Functional Properties of Hyalocytes under PDGF-Rich Conditions

To investigate the functional properties and intracellular signaling of hyalocytes under platelet-derived growth factor (PDGF)-rich conditions. The hyalocytes were isolated from bovine eyes and identified by immunocytochemistry and electron microscope. The expression of PDGF receptor alpha/beta and its phosphorylation in response to PDGF-BB was analyzed by Western blot analysis. PDGF-BB-induced proliferation and migration were evaluated by thymidine uptake and Boyden's chemotaxis assay. The expression of the urokinase-type plasminogen activator (uPA) gene and the fibrinolytic activity were assessed by Northern blotting and fibrin zymography. An in vitro type I collagen gel contraction assay was performed to determine the effect of PDGF-BB on cellular contraction. The hyalocytes were immunocytochemically positive for S-100 and negative for glial fibrillary acidic protein (GFAP) and cytokeratin, as previously described. The electron microscope demonstrated that hyalocytes possess lysosome-like granules, mitochondria, and micropinocytotic vesicles in their cytoplasm. The hyalocytes expressed PDGF receptor alpha and beta, both of which were immediately phosphorylated in response to PDGF-BB. PDGF-BB also activated p85 PI3-kinase, p44/p42 mitogen-activated protein (MAP) kinase and p38 MAP kinase. PDGF-BB induced thymidine uptake and migration in a concentration-dependent (0-10 ng/mL) manner.
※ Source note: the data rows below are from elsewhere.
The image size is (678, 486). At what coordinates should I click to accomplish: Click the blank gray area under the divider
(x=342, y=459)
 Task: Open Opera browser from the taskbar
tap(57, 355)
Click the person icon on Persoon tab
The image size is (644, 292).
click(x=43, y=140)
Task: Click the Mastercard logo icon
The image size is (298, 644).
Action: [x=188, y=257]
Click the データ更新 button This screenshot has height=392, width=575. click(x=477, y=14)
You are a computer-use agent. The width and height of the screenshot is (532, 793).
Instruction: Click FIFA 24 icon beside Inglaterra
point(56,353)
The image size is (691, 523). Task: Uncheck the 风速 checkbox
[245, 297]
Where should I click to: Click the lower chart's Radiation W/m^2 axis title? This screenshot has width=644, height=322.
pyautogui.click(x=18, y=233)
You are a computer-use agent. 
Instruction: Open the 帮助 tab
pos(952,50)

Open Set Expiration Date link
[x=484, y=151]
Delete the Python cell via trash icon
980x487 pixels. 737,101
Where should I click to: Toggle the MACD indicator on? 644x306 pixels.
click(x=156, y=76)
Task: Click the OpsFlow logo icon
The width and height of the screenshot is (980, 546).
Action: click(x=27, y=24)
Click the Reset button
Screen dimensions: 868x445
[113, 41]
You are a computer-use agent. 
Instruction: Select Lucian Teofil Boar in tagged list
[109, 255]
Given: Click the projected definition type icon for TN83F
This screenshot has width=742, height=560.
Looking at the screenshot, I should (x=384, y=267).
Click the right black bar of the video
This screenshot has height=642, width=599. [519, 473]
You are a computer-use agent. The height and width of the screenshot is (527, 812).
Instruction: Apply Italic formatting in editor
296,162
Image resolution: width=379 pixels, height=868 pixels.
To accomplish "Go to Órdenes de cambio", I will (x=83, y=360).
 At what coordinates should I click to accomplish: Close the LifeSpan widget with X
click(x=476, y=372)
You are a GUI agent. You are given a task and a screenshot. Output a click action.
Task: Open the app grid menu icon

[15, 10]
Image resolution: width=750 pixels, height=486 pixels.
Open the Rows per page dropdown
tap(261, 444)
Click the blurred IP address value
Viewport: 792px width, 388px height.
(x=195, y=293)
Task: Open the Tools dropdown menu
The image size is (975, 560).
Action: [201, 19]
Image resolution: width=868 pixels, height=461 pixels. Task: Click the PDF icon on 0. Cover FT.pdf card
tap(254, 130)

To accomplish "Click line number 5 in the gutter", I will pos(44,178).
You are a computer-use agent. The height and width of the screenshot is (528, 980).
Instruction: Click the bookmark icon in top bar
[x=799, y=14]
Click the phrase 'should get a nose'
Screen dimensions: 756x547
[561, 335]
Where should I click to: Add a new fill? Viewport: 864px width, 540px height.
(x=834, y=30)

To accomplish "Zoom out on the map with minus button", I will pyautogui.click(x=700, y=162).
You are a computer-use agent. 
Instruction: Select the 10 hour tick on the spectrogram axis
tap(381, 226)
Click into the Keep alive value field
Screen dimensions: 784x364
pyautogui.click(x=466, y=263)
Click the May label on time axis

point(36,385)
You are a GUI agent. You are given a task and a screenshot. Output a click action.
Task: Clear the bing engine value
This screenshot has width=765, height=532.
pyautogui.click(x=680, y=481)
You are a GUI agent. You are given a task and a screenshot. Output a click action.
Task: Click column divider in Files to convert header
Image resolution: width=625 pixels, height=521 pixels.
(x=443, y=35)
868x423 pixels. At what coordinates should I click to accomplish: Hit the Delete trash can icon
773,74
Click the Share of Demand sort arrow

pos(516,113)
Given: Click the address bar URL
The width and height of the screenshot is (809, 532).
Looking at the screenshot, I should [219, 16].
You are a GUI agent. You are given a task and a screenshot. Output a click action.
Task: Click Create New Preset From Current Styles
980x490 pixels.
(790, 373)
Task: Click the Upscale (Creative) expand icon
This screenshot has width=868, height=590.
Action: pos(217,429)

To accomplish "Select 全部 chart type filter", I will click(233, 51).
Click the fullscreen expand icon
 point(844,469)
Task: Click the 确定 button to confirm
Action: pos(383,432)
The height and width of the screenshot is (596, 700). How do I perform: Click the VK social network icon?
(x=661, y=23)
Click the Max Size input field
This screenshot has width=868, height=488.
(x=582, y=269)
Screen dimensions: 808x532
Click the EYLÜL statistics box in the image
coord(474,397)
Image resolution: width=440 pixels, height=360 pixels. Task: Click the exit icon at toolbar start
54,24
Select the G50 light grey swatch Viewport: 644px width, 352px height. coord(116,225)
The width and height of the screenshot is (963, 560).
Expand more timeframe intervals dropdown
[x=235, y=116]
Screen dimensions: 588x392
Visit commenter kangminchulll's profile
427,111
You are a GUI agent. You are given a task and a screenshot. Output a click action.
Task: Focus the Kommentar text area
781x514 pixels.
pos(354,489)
Inhibitors of the respective kinases prohibited PDGF-BB-dependent thymidine uptake and migration with the exception of the p44/p42 MAP kinase inhibitor, which displayed no inhibitory effects on migration. PDGF-BB increased uPA gene expression and fibrinolytic activity. Collagen gel contraction observed under PDGF-BB-rich conditions was not prohibited by the respective inhibitors investigated. The hyalocytes demonstrated macrophage-like characteristics and may have both physiologic and pathologic roles, such as the maintenance of vitreous transparency through fibrinolytic activity and the pathogenesis of proliferative-vitreoretinal diseases through cellular proliferation and vitreous hyper-contraction.